What the task asks => From the records below, set down exactly the lines starting with the line that contains "Asian Institute for" and going on through the line that contains "Privacy Policy (414, 2546)". Nothing else is wanted.

*** Exercise inputs Section Begins ***

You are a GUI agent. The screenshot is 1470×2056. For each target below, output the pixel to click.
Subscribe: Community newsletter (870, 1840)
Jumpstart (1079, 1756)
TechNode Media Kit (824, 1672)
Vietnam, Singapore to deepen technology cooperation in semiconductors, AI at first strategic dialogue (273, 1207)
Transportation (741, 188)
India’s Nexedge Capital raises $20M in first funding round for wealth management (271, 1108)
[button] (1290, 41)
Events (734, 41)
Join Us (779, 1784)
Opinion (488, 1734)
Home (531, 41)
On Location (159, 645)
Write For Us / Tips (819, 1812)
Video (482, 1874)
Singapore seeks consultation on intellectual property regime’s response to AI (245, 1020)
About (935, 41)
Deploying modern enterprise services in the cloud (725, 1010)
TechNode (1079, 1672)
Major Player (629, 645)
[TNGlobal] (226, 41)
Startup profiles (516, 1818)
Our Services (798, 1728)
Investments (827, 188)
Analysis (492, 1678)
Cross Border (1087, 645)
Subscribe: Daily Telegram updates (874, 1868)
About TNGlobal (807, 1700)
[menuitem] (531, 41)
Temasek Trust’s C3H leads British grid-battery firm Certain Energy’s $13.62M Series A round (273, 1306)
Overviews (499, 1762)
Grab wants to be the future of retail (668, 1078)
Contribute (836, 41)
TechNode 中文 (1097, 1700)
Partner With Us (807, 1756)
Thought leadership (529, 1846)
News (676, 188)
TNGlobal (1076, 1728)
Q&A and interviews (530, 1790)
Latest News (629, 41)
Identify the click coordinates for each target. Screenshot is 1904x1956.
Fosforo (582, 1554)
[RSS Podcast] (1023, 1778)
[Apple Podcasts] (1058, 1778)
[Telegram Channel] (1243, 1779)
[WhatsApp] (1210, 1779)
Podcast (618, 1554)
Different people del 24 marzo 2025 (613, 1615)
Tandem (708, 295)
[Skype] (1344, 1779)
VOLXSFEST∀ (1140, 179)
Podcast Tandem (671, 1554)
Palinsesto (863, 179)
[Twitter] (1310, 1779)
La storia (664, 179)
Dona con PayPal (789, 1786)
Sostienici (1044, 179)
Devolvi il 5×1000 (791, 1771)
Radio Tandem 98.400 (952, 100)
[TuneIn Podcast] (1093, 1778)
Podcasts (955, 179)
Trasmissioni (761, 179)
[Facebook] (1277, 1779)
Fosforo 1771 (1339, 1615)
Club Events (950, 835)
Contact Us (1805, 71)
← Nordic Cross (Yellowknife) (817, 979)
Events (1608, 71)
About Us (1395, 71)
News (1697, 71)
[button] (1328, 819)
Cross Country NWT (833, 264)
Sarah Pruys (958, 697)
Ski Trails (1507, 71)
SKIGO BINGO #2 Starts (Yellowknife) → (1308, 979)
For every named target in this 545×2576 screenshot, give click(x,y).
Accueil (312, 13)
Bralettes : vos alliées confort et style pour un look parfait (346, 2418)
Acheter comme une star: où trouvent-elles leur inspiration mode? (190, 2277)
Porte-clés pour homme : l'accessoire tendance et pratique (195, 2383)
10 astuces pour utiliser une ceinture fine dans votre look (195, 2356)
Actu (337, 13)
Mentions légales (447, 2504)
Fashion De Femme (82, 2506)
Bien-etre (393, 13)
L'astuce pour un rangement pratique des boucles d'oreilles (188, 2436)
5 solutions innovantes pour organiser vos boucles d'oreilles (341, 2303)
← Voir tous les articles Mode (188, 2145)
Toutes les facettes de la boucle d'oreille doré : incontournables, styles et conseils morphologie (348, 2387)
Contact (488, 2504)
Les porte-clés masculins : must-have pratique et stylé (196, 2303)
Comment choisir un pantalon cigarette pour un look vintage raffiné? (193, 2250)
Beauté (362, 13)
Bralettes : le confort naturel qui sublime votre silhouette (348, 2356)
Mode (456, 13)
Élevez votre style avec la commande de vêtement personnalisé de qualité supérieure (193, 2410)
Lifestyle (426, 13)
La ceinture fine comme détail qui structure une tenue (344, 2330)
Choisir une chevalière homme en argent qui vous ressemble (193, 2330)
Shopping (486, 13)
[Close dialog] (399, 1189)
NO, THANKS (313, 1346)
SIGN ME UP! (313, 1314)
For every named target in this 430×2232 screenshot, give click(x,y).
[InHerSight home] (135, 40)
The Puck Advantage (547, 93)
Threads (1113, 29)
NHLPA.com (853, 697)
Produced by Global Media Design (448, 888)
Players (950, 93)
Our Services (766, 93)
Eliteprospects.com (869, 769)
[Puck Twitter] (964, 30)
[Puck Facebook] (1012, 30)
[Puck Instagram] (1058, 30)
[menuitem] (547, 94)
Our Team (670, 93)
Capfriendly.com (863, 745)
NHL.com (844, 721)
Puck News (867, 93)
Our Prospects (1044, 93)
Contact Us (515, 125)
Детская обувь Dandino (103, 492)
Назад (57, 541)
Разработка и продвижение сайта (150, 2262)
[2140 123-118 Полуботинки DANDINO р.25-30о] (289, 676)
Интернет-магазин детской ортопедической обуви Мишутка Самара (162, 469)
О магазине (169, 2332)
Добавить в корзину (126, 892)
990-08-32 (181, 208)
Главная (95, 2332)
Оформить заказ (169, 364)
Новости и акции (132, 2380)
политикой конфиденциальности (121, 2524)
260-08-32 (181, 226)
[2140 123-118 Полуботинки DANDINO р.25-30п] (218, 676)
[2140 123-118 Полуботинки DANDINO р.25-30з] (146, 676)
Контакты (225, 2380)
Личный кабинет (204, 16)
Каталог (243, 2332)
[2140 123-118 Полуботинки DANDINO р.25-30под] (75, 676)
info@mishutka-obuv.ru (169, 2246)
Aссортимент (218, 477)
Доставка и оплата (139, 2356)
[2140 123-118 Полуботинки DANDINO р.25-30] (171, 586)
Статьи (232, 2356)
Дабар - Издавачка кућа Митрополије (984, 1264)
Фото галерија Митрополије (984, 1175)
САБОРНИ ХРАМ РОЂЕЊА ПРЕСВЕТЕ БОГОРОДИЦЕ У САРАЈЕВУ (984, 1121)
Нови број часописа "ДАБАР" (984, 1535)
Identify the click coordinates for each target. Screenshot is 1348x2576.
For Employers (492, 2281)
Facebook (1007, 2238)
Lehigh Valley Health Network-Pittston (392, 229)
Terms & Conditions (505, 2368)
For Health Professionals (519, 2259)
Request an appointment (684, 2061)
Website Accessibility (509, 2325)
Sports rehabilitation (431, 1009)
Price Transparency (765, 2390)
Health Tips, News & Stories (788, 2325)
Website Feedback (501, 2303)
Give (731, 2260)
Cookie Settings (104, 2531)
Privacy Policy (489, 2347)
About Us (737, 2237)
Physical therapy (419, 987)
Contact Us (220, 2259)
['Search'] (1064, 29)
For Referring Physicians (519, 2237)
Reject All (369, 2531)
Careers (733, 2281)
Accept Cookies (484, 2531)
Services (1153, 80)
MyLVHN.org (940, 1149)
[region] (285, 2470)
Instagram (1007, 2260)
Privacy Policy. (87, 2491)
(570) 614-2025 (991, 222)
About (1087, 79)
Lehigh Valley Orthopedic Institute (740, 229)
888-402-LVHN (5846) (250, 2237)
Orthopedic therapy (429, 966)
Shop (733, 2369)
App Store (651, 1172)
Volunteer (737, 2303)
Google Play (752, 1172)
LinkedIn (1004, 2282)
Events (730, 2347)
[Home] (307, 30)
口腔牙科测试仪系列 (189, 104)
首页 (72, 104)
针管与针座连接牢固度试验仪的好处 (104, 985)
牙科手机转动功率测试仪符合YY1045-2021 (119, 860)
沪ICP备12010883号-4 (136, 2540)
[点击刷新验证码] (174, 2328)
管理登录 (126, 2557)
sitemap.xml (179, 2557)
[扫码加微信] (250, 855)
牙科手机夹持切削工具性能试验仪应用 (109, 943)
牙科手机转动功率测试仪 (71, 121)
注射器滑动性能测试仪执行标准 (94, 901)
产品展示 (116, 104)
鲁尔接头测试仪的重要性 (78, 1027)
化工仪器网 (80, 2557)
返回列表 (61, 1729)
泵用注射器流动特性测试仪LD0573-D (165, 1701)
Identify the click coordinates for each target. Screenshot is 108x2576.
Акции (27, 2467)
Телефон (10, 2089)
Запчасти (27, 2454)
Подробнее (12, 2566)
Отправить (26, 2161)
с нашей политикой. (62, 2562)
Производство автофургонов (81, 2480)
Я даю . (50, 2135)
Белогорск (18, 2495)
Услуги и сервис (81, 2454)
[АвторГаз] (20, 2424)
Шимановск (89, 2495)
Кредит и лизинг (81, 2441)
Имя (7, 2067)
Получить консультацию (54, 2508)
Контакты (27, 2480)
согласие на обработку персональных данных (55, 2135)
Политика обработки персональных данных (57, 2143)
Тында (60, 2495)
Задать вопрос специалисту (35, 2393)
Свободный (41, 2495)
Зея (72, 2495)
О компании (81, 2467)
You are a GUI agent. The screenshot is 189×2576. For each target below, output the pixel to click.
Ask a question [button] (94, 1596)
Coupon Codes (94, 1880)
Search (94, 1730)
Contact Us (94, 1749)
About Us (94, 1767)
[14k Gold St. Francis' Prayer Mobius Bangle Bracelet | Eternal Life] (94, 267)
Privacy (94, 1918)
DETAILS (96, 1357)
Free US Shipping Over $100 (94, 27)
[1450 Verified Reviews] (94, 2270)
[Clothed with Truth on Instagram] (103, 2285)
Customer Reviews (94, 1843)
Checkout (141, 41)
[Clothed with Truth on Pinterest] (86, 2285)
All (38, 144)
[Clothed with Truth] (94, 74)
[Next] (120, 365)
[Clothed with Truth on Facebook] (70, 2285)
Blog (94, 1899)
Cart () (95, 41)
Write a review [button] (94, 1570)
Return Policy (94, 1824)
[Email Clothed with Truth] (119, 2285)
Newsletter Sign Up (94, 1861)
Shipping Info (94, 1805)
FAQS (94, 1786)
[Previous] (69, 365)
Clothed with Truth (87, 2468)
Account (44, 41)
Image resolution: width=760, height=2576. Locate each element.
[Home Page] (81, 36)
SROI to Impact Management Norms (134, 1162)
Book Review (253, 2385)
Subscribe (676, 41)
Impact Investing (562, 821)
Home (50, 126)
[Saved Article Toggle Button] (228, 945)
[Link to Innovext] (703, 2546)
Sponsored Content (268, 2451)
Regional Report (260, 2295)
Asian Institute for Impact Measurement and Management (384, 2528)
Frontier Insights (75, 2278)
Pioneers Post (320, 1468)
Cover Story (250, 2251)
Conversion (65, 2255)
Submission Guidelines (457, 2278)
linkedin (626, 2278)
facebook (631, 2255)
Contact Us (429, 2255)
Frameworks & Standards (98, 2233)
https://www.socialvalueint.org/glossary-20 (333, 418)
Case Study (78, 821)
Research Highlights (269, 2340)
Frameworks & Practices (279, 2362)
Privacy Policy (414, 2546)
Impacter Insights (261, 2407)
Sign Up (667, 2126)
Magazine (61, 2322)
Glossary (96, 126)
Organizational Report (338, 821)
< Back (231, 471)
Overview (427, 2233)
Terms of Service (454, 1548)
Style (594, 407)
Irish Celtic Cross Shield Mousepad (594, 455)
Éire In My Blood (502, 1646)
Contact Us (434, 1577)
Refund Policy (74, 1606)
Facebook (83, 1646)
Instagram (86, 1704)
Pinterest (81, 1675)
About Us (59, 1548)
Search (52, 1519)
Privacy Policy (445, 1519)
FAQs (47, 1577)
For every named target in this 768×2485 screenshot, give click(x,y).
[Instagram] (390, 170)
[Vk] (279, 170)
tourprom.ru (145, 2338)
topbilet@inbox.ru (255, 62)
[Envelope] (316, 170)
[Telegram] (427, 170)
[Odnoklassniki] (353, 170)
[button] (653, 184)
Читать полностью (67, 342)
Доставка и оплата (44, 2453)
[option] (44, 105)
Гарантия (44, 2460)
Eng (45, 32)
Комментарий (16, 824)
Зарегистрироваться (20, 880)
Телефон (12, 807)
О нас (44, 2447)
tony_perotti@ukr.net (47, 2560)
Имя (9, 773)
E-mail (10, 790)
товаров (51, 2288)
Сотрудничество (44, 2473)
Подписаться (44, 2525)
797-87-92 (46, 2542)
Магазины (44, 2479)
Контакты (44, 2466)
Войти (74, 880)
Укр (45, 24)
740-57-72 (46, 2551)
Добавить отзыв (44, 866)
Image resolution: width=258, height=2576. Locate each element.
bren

*** Exercise inputs Section Ends ***

Your solution =>
Asian Institute for Impact Measurement and Management (384, 2528)
Frontier Insights (75, 2278)
Pioneers Post (320, 1468)
Cover Story (250, 2251)
Conversion (65, 2255)
Submission Guidelines (457, 2278)
linkedin (626, 2278)
facebook (631, 2255)
Contact Us (429, 2255)
Frameworks & Standards (98, 2233)
https://www.socialvalueint.org/glossary-20 (333, 418)
Case Study (78, 821)
Research Highlights (269, 2340)
Frameworks & Practices (279, 2362)
Privacy Policy (414, 2546)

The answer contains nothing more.